A chilling survey, admittedly from the United States, suggests that people working as accountants or tax specialists would love to be doing something else. Indeed almost anything else would be an improvement.
CareerCast.com, a career website, ranked 200 jobs from best to worst based on five criteria: physical demands, work environment, income, stress, and hiring outlook. To compile its list, the firm primarily used data from the Bureau of Labor Statistics and other government agencies. Its findings would send any self-respecting accountant or tax consultant into therapy.
Over a long career, your columnist has generally come to the conclusion that there are very few careers that would have been more enjoyable than advising on tax. That remains the case even as the tax industry gets daily lashings, both deserved an undeserved, from politicians.
The combination of dealing with usually grateful clients, tussling with the Revenue and doing bits of numerical and legal analysis is unbeatable. Even the joys of auditing cannot compete.

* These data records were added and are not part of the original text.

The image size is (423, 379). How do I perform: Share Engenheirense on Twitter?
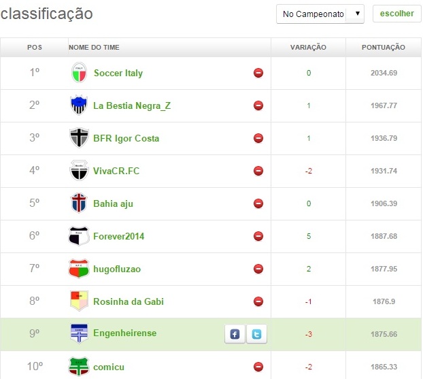(256, 334)
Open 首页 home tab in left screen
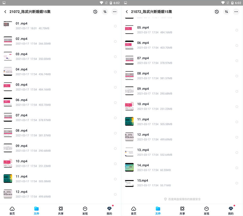Image resolution: width=243 pixels, height=216 pixels. point(12,211)
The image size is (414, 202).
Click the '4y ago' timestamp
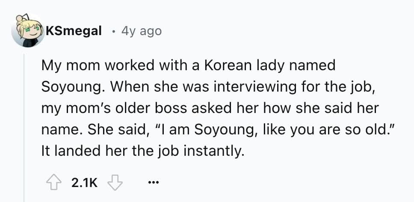[x=142, y=31]
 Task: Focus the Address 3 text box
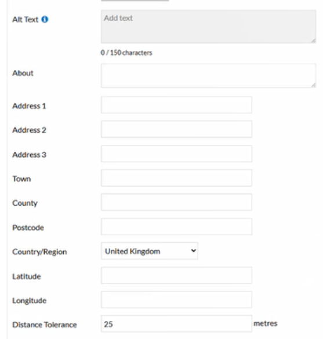[176, 154]
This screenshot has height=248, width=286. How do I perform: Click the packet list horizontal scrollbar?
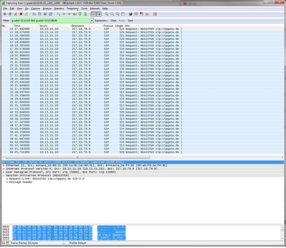(x=78, y=158)
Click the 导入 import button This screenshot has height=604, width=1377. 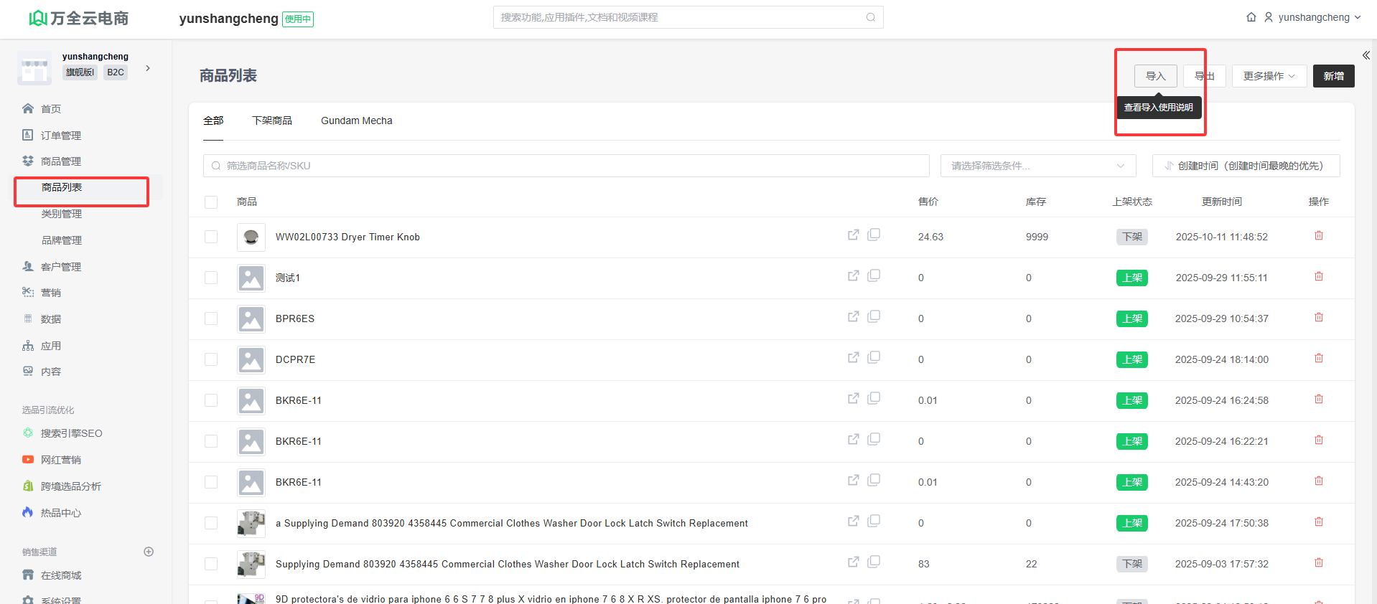(1155, 76)
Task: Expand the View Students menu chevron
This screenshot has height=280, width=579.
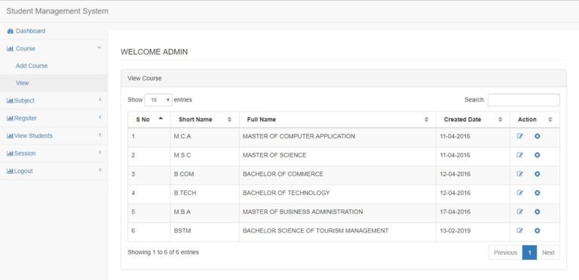Action: (100, 135)
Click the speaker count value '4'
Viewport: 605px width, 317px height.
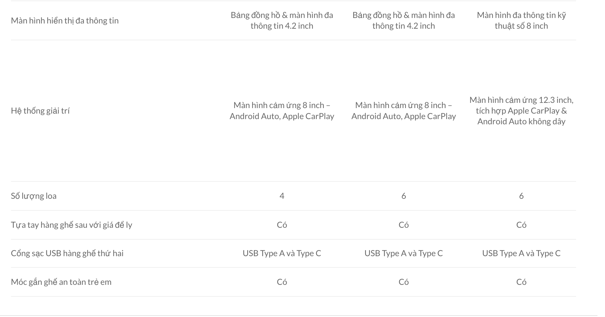pos(282,196)
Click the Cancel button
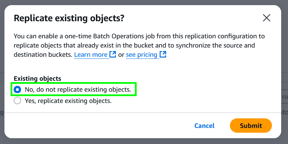 coord(204,126)
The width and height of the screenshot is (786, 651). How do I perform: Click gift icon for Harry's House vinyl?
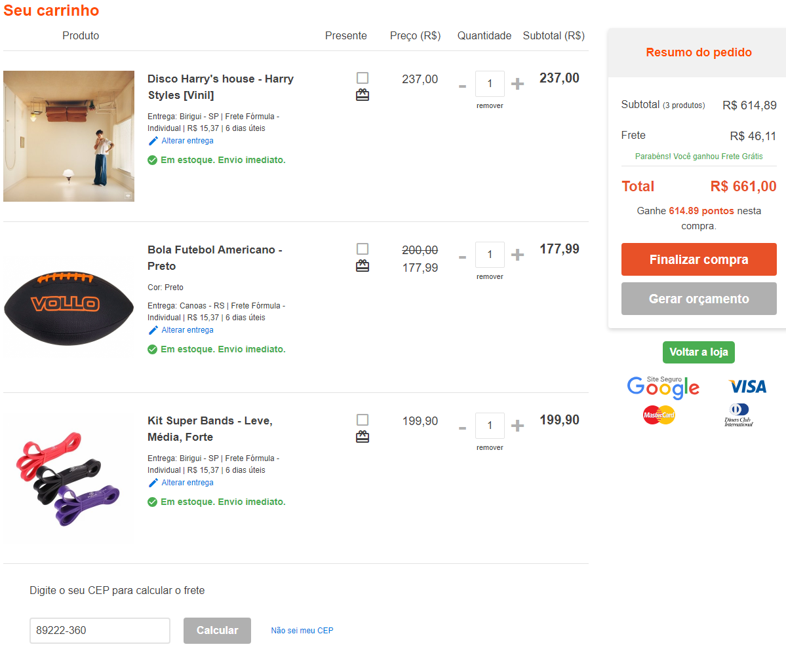[x=363, y=95]
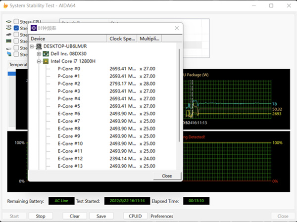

Most of us might well feel that this is a far better way to spend our lives than sweeping the streets, driving articulated lorries or possibly even working as a golf professional, out teaching no hopers right through the winter. Regrettably, this new survey by the American website seemingly gives this theory the lie.
While the life of an actuary is reputedly stunningly boring, if well remunerated, those that are obsessive about numbers have pushed it to the top of the list of jobs to die for and who are we to argue?
Our distant cousins, financial advisers are happy with their lot too, making it into the top five.
It is therefore chastening to discover that the dear old accountant only comes in at number 47, one place above the management consultant. If that wasn't bad enough, tax preparer is at 186 nestling uncomfortably between waiter/waitress and dishwasher!
The obvious question is what we might be doing instead? Maybe we should all be looking for a career change after discovering that we hate what we have been doing perfectly happily for the last umpteen years.
While disc jockey and photojournalist both sound glamorous, neither makes it into the top 175, and both are below auto assemblers and more than 100 places beneath that glamorous (and rather worrying) occupation of nuclear decontamination technician.
It has to be said that not too many of the top 10 jobs sounds all that tempting to this writer, although it might help to know what an audiologist actually is and does.
There are a number of different conclusions that we can reach as a result of studying the survey.
This could be a good time to ask a question as to whether we really are doing something worthwhile and enjoyable. Having answered with a resounding yes, it might at least be interesting to consider switching to the jobs that Americans love most. However, if every accountant became an actuary or dental hygienist (number 6), they would almost certainly hate that just as much as they do their current work.
Things are even worse for your dedicated columnist, since if he were to choose the obvious alternative career, that of journalist, he would dive from the giddy heights of number 186 to least popular job of all at 200 and almost disappear from the list completely.
Perhaps the truth of the matter is that this survey has come to the kind of conclusion that none of us can imagine. Even if we go through ups and downs in our daily lives, I doubt that very many of us are currently considering jacking it all in to try something completely different, which is unlikely to make as much happier anyway.
Alternatively, perhaps we should look to the British equivalent survey identified by Robert Lovell in his blog published last week. It suggested that "accountants are amongst the happiest workers in Britain", while cautioning that despite all of this jollity, there has been "a surge of accountants seeking help to deal with things like depression and anxiety"
The one big concern about writing an article of this type is that if people read and act on it, the profession could be denuded and AccountingWEB suddenly find itself without customers or income. Perish the thought.